The MALORCA project team has been working on solving issues with narrowband/wideband mismatch in speech recognition of ATC data. In recent years, large corpora of wideband training data (i.e. sampled with 16 kHz or higher) have been collected for building state-of-the-art applications that process wideband speech. One difficulty in the deployment of automatic speech recognition systems arises when the target systems in operation only records narrowband speech (i.e. sampled with 8 kHz), as this is often case in the ATC world. Most of the speech corpora already recorded for incident evaluation are only sampled with 8 kHz.
The performance obtained by restricting the input bandwidth of the recognizer to 8 kHz is significantly lower, since wideband (16 kHz) speech contains information that is useful for classifying phones. Nevertheless, many training corpora for adapting the acoustic models are available from ATC world. These wideband training data sets are not directly usable for 8 kHz applications. Just down sampling them to 8 kHz loses information.
MALORCA project, therefore, investigated mixed-bandwidth training using deep neural networks (DNN) through multi-task learning and hierarchical DNN structures.
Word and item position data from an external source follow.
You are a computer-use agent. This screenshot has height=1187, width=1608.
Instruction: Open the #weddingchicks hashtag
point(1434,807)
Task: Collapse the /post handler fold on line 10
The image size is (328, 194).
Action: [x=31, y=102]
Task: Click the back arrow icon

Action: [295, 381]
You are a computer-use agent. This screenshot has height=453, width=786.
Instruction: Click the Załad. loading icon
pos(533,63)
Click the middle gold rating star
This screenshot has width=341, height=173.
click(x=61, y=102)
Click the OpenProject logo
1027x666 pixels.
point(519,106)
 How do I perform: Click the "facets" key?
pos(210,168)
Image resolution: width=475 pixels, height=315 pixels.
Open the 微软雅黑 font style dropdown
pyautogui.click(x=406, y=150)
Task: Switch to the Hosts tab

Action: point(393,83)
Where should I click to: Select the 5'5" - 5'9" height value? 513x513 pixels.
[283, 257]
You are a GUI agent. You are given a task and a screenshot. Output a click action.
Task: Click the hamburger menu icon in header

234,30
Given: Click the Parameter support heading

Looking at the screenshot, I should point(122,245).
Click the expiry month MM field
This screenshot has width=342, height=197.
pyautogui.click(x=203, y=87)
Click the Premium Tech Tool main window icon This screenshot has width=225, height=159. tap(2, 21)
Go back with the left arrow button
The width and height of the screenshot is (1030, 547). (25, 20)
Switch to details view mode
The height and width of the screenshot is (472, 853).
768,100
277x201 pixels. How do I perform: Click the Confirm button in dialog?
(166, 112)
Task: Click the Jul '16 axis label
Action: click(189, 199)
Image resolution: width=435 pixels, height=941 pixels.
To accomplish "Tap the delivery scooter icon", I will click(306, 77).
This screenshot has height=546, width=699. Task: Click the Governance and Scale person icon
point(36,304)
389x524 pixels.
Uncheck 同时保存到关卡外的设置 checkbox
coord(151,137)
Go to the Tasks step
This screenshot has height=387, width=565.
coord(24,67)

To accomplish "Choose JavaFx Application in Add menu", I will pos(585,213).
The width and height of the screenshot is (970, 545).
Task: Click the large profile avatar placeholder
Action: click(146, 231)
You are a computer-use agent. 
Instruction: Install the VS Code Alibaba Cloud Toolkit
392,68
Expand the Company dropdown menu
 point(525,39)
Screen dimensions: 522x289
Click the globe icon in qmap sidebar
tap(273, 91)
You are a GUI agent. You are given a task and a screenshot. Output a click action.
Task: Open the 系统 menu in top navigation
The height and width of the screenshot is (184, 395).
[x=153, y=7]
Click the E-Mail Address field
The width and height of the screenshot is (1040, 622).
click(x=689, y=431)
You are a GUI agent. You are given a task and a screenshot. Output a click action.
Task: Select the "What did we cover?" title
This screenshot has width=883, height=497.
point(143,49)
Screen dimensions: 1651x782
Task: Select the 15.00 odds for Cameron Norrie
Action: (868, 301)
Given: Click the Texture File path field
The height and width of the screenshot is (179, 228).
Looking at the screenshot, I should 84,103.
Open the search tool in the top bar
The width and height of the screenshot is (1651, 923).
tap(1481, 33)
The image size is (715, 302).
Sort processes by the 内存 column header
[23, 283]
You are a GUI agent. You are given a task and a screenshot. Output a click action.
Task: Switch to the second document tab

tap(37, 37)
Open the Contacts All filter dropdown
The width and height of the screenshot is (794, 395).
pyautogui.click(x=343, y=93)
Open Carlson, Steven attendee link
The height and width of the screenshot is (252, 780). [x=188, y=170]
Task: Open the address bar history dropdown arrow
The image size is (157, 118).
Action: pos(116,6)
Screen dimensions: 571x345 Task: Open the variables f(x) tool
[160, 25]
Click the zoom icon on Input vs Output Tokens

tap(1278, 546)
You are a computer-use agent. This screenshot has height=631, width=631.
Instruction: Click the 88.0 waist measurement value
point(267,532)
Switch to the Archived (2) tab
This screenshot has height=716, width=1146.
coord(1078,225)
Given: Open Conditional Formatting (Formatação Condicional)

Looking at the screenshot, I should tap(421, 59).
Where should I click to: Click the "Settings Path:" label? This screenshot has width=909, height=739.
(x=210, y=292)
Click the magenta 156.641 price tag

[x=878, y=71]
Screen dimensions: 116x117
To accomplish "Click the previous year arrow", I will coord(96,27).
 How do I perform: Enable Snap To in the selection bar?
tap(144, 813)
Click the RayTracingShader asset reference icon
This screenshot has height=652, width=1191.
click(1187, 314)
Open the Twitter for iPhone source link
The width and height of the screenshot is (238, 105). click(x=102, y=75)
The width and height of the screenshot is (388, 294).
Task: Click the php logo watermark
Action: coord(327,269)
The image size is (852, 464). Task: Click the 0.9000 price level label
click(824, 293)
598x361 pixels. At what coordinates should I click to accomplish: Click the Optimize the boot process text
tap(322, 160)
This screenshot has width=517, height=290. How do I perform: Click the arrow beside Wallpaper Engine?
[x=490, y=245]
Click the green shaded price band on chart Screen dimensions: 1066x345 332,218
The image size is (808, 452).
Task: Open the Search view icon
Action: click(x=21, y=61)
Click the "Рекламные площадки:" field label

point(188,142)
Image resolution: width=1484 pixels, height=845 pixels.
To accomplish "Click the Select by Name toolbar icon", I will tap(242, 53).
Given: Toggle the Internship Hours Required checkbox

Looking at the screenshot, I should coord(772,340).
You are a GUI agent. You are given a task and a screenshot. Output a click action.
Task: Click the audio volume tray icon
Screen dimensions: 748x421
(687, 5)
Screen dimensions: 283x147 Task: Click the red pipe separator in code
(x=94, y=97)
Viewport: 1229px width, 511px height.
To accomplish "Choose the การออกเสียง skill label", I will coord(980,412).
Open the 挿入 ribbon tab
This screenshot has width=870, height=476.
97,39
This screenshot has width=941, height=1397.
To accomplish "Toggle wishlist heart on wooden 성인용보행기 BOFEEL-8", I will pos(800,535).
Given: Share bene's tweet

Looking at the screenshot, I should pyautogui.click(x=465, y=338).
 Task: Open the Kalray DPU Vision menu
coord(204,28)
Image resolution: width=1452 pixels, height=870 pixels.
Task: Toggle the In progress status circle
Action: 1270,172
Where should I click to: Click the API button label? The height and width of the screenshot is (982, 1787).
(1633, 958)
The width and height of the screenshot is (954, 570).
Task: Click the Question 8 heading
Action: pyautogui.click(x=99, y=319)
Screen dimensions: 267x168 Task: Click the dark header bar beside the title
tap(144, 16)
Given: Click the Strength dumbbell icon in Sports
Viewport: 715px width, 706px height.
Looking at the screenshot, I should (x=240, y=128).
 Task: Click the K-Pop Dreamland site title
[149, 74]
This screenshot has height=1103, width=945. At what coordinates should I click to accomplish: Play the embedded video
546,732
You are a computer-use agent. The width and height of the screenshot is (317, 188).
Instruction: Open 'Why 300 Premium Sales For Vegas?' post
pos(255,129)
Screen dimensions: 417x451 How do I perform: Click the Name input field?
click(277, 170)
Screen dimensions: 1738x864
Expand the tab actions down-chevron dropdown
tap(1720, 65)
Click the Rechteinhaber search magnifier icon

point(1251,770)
These networks are able to jointly predict wideband and narrowband targets, and therefore indirectly exploit both narrowband and wideband speech features. Our experimental work shows cross-portability of speech features extracted using deep learning for domain adaptation even if there is a mismatch in sampling rates.
The proposed approaches were evaluated on air traffic control operator speech sampled at 8 kHz. Achieved results (about 10% relative improvement in word error rate compared to just down sampling the training data to 8 kHz) reveal that wideband training data can be exploited to improve the recognition performance of narrowband speech by using multi-task DNN learning. MALORCA project plans to use these findings, i.e. combining 8 kHz and 16 kHz data, in building and improving the baseline speech recognition system, which will be used in work package 4 more further improvements by machine learning techniques.
Furthermore, Idiap Research Institute has progressed in the work of automatic acoustic model learning through using unsupervised adaptation techniques. We are currently experimenting with low dimensional structures of phone posteriori probabilities and their further enhancement for deep learning based acoustic modeling. The proposed technique allows to efficiently exploiting untranscribed speech data (new ATC recordings) for automatic adaptation of acoustic models toward ATC domain.